The Mystery of the Glastonbury Zodiac

I have been gestating, over the last nine years, a story and a message that the Glastonbury Zodiac has been showing me. The vision was eventually birthed through a combination of studying Katharine Maltwood’s books on the zodiac – a 30-mile round of colossal earthwork giants on the Somerset Levels – and then going on to those of the Irish shaman Coleston Brown, and also journeying into what he calls the Faery Ring to gain guidance from the spirits of the land, otherwise known in this part of the world as the Fae.

I had also been studying comparitive mythology for many decades, and so I was able to match what I was shown in the inner dream worlds with the academically-recognised morphology of the mega-myth.

Arthur Pendragon, riding his horse across the Pennard Hills at Sagittarius on the Glastonbury Zodiac, by Osmond Caine

In that way, it eventually became clear to me that the drama being played out every night under the stars is based upon the universal “Hero of a Thousand Faces”, who was first discovered by the mythologist Joseph Campbell. This zodiac champion appears to have been treading the cosmological wheel of Time and Space in our dreaming fields for at least six thousand years, and probably longer. But why?
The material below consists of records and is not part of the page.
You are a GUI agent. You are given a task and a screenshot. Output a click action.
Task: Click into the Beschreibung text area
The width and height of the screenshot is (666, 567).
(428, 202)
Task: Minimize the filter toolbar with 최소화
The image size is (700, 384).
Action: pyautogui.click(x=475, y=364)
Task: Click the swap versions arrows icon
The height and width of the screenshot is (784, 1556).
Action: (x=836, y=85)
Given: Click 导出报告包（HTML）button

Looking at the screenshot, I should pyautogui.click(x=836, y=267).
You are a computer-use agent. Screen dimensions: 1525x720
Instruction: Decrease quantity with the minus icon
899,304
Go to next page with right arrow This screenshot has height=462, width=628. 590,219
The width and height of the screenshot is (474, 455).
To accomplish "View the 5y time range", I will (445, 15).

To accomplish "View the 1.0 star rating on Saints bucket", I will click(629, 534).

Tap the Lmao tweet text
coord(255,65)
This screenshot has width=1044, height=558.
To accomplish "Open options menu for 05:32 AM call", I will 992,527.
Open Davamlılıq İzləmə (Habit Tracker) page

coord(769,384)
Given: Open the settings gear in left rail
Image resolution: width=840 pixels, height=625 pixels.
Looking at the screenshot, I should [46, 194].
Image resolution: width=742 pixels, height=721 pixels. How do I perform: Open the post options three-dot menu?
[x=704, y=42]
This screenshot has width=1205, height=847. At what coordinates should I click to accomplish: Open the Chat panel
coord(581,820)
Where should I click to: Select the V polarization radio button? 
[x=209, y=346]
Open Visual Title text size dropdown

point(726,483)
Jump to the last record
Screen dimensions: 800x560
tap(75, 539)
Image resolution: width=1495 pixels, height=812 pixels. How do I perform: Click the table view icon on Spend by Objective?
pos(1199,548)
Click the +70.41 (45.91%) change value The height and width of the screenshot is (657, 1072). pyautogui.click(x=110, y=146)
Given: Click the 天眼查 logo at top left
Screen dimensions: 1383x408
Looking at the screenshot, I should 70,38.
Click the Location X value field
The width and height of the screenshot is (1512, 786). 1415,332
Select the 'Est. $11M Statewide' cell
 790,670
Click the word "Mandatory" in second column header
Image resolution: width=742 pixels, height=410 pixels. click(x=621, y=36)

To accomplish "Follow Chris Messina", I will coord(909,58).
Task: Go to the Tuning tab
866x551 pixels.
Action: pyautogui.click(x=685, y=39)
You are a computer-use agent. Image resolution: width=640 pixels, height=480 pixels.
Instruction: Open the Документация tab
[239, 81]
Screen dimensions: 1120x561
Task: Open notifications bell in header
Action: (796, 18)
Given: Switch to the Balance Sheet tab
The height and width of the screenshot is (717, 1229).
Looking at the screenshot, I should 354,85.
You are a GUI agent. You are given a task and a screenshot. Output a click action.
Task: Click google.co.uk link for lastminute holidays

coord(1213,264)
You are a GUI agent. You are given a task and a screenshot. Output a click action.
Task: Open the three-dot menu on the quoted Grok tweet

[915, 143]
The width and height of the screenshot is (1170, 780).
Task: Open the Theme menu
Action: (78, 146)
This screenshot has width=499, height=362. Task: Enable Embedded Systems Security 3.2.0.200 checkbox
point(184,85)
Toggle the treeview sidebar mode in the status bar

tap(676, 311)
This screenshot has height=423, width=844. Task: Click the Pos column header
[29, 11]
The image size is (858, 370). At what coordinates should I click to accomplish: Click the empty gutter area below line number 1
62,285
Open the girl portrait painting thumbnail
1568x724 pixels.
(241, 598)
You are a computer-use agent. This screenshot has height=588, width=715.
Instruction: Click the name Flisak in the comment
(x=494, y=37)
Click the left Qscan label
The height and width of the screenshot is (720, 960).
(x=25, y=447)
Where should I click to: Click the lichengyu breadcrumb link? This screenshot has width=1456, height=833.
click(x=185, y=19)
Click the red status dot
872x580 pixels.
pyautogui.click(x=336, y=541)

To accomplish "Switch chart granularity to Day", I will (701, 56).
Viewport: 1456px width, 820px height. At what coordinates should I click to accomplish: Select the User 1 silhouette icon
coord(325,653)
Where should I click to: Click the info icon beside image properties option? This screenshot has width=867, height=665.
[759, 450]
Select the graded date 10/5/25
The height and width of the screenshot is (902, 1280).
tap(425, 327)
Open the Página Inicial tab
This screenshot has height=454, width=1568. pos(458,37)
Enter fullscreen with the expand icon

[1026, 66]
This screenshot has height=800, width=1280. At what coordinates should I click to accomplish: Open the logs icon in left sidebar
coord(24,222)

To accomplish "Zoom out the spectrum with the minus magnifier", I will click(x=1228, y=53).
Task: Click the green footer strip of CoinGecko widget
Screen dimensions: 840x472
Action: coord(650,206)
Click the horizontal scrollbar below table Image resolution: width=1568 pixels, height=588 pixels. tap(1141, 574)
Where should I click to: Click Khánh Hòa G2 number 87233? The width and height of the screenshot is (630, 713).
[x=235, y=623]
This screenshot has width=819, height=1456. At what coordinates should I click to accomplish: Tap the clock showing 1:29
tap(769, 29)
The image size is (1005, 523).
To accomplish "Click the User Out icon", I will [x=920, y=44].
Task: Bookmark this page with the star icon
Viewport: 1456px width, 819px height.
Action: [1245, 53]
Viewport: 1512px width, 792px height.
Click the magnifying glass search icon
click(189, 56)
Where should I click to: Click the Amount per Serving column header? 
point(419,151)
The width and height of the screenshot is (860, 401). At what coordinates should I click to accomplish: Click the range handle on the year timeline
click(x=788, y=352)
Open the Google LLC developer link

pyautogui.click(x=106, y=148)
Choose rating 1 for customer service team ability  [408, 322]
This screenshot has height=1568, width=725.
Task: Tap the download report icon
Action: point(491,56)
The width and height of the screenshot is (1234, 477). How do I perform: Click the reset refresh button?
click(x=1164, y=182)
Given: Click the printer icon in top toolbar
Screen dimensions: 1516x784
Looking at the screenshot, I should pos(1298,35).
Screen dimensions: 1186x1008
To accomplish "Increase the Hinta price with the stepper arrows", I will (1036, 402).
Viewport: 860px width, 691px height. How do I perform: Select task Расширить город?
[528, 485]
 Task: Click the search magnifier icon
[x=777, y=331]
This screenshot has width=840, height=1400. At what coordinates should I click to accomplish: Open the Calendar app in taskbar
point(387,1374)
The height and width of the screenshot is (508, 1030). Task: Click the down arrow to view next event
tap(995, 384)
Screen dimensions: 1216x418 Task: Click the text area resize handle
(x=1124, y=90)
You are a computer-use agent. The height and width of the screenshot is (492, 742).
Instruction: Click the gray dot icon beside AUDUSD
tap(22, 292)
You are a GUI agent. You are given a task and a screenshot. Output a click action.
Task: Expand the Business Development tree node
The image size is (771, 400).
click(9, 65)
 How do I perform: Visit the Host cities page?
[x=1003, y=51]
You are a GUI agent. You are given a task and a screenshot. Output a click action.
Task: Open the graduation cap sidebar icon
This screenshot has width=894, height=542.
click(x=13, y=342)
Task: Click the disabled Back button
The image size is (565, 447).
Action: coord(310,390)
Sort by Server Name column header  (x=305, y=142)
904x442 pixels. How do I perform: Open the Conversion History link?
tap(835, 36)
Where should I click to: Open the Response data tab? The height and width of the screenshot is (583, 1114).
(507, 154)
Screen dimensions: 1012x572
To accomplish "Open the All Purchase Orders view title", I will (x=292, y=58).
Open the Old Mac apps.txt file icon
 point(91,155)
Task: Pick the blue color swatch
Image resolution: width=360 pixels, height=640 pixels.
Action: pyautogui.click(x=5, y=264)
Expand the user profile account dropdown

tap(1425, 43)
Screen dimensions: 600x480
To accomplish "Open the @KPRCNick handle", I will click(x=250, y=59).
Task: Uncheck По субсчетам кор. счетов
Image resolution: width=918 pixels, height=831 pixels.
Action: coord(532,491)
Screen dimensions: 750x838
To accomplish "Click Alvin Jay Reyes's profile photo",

In entering the other dimensions, more information unravelled itself to answer that question, because then this story in the Summerlands revealed itself to be multi-dimensional. Just as the shaman journeys into the Three Worlds, the plot of this Mystery Play, acted out by 13 colossal earthwork giants, is spread across the Underworld, the Middle World and the Upper World.

The story begins to spiral up at Beltane in May, when an eclipse of the full Moon in Scorpio opposite the Sun of Taurus creates the right conditions for Bridie to emerge from the Underworld to meet her Bridegroom, Gwythyr the Serpent Slayer, who has come down her from the Upper World of the stars.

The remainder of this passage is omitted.